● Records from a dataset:
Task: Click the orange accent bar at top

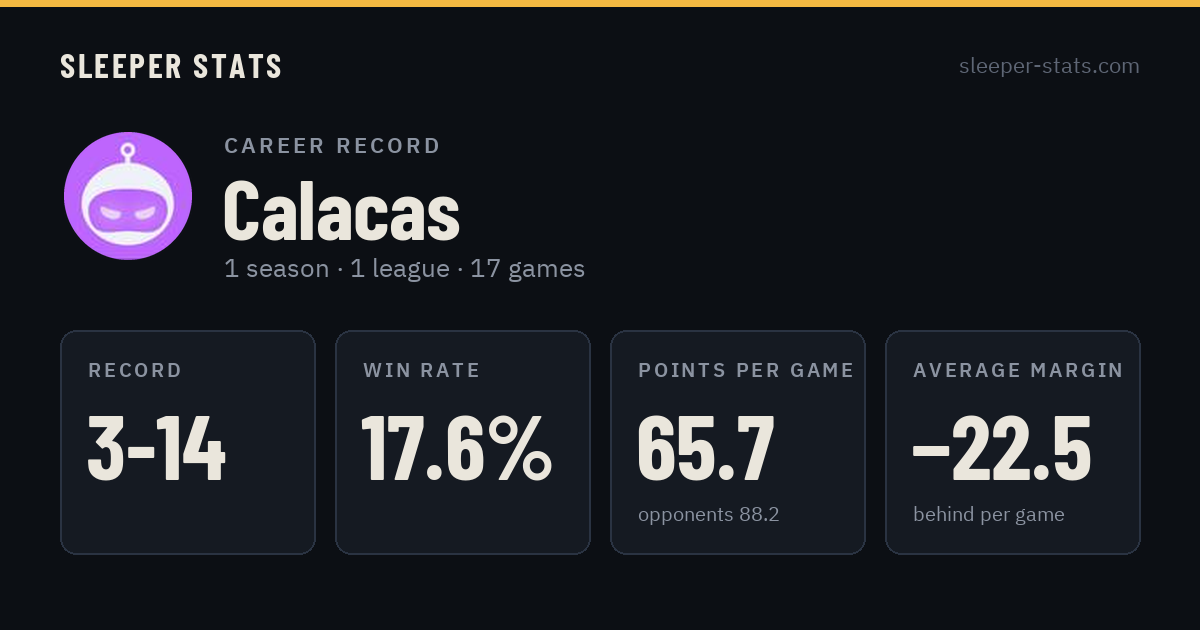Action: tap(600, 3)
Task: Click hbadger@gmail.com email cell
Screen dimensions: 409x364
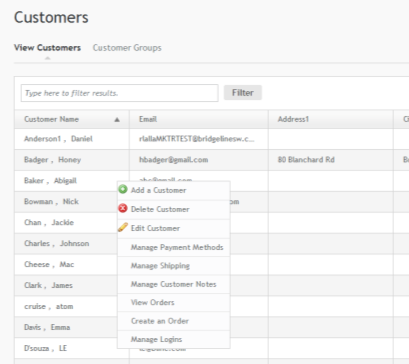Action: coord(174,160)
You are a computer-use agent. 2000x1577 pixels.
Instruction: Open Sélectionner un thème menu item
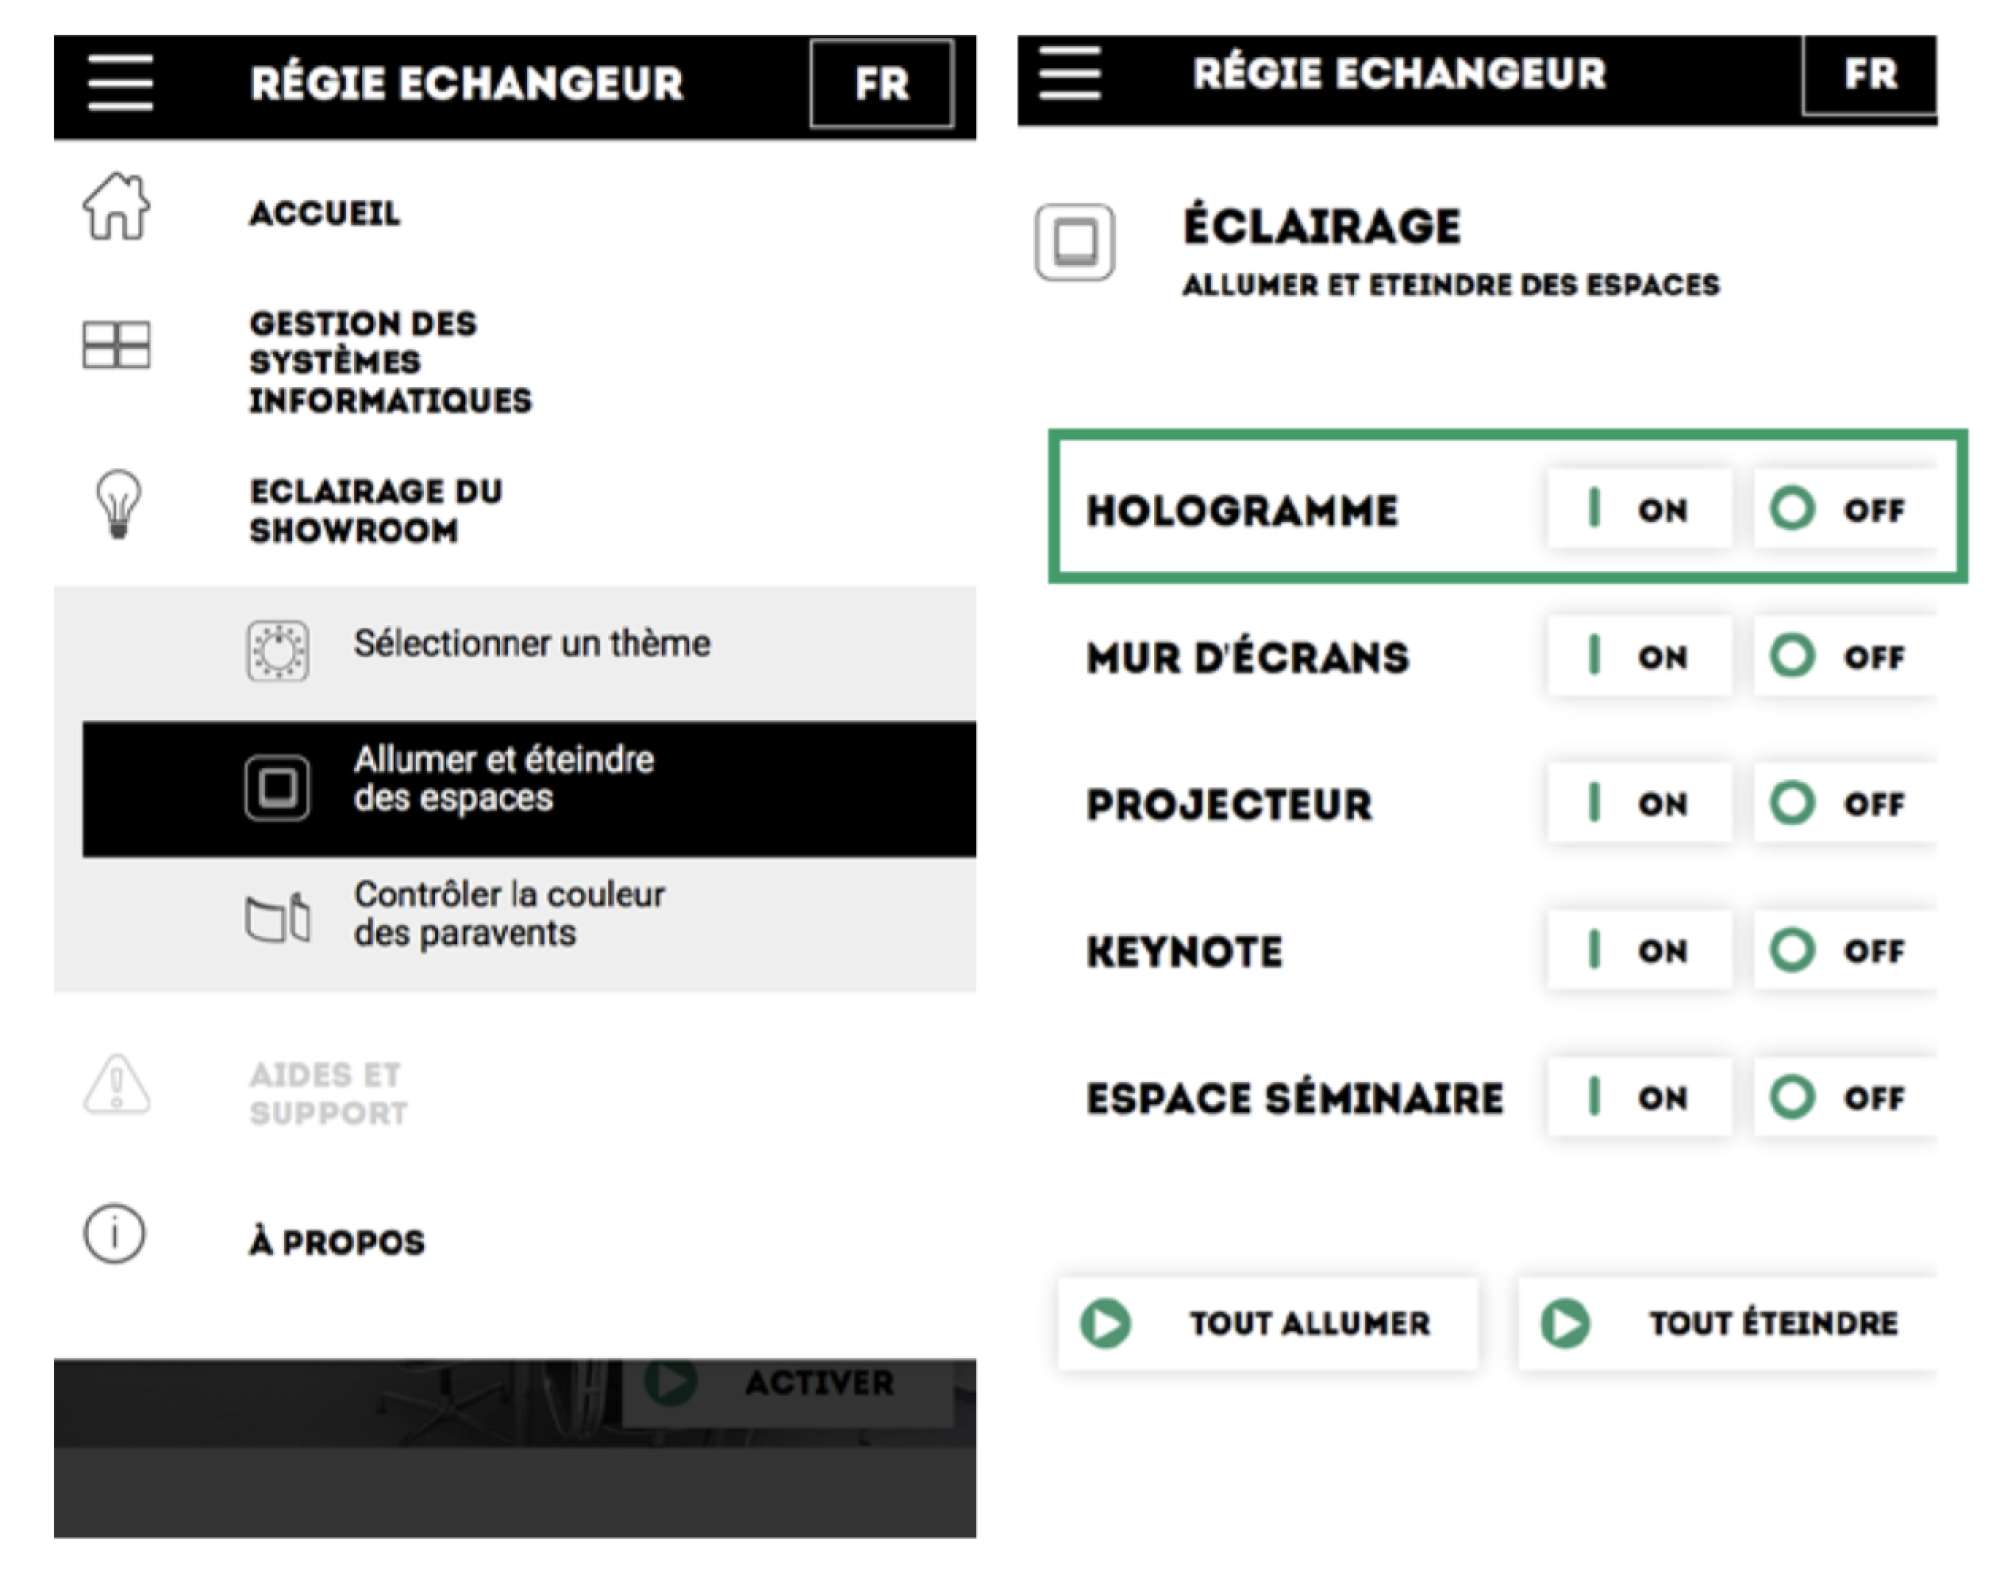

● What the task asks:
Rewrite the listing above with every "Click" replaced by "Select" and nothing else changed. Leave the pictures out of your answer.

● Task answer:
Task: Select the orange accent bar at top

Action: tap(600, 3)
Task: Select hbadger@gmail.com email cell
Screen dimensions: 409x364
Action: coord(174,160)
You are a computer-use agent. 2000x1577 pixels.
Instruction: Open Sélectionner un thème menu item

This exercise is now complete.